| ENTRIES SHOWN |

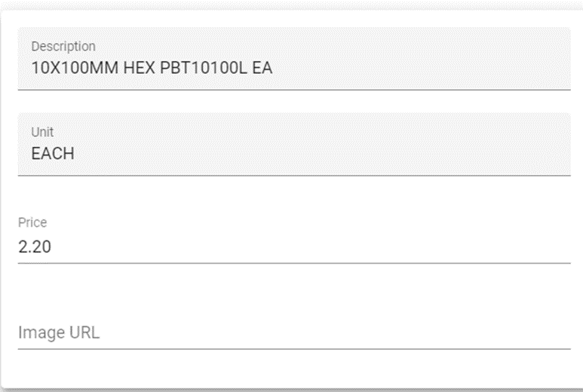Focus the Unit input field

point(294,153)
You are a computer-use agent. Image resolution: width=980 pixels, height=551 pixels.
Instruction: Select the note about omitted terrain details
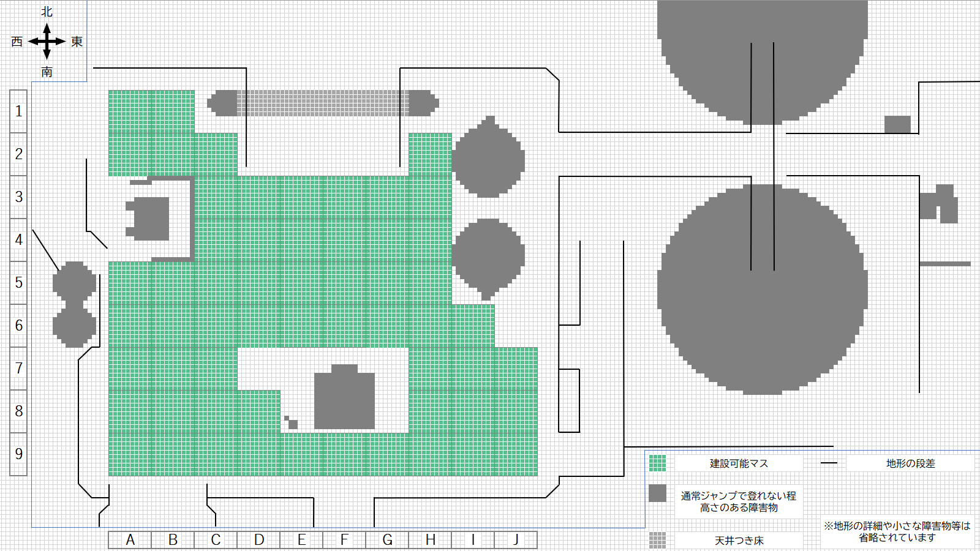point(897,531)
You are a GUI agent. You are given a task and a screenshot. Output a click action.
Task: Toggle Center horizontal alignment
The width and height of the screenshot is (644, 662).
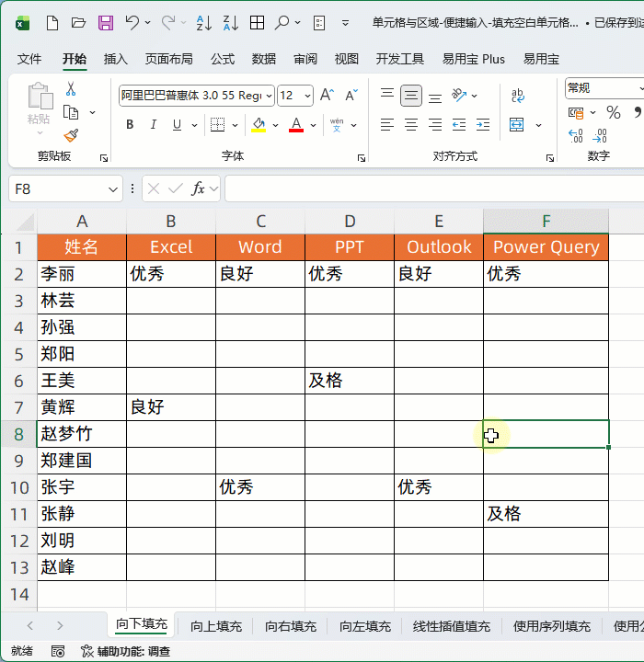pyautogui.click(x=411, y=125)
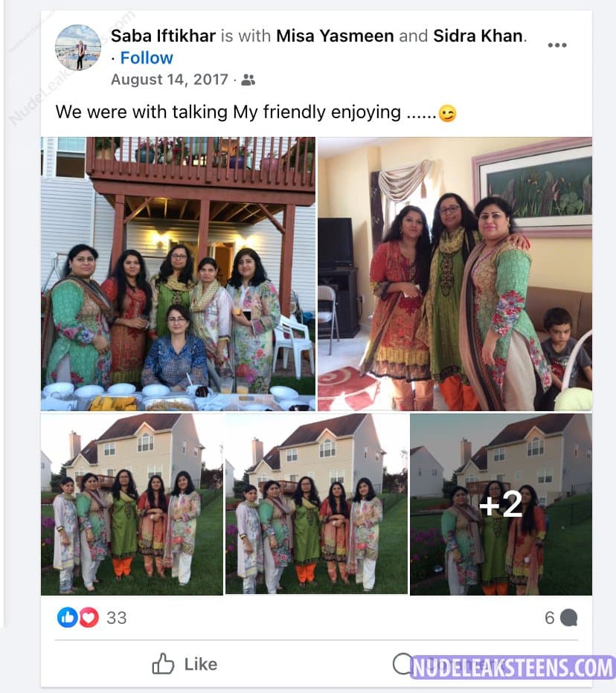This screenshot has height=693, width=616.
Task: Open Misa Yasmeen's profile
Action: (335, 36)
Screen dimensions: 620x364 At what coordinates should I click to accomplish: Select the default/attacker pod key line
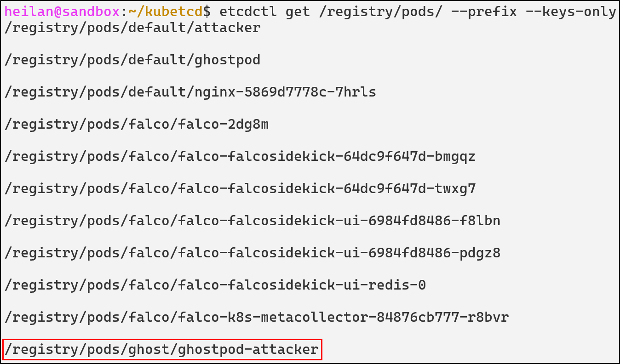[x=132, y=28]
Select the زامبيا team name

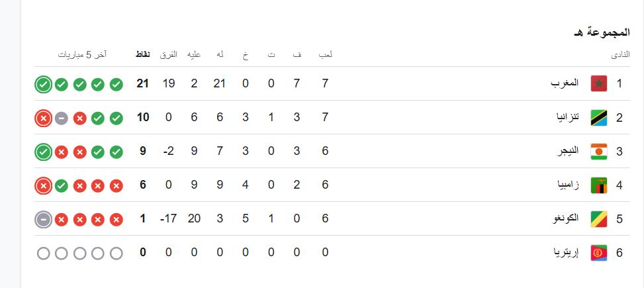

| PROBLEM TO WORK ON |
All that is needed is an exact copy of the lines from the line with "You are a computer-use" through the end of the listing, both ends included, with no pictures.

| RESPONSE |
You are a computer-use agent. Image resolution: width=980 pixels, height=551 pixels.
Instruction: Select the note about omitted terrain details
point(897,531)
You are a GUI agent. You are given a task and a screenshot. Output a click action.
Task: Toggle Center horizontal alignment
The width and height of the screenshot is (644, 662).
pyautogui.click(x=411, y=125)
This screenshot has height=693, width=616.
Task: Open Misa Yasmeen's profile
Action: (335, 36)
Screen dimensions: 620x364 At what coordinates should I click to accomplish: Select the default/attacker pod key line
[x=132, y=28]
Select the زامبيا team name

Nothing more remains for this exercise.